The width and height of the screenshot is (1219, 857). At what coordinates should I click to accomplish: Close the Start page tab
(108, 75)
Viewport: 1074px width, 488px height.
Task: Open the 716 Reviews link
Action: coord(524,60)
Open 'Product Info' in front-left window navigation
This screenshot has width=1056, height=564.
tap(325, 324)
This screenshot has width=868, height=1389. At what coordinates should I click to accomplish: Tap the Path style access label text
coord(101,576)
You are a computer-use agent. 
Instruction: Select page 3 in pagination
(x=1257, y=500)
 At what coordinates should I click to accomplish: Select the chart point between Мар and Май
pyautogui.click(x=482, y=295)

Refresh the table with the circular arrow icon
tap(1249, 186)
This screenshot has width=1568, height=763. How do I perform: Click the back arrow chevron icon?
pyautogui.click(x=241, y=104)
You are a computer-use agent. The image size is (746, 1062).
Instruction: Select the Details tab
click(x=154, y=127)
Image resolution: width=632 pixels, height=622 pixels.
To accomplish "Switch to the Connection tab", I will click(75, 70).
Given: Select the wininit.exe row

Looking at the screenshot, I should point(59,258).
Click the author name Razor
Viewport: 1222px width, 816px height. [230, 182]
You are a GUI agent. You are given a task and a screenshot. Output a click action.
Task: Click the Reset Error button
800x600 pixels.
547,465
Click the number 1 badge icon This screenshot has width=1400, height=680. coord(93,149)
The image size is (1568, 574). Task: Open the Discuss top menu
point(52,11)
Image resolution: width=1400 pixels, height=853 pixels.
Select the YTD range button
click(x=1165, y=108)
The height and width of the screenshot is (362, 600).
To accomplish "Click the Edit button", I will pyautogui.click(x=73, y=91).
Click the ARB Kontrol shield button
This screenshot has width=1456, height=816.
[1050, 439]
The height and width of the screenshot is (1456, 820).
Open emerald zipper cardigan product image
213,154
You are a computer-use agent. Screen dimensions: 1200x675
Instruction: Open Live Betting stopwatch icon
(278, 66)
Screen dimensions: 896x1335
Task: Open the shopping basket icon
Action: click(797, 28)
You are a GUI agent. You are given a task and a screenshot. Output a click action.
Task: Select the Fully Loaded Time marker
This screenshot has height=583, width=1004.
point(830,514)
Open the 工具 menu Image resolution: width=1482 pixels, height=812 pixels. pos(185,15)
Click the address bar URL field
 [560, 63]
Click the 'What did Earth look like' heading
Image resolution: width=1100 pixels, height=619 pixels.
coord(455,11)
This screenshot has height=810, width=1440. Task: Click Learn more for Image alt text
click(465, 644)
::::
→ **Activity**
Scan the material for "computer" and copy the lines that hold it.

→ **Exercise result**
You are a computer-use agent. 
You are a computer-use agent. The image size is (746, 1062).
You are a computer-use agent. Screen dimensions: 1200x675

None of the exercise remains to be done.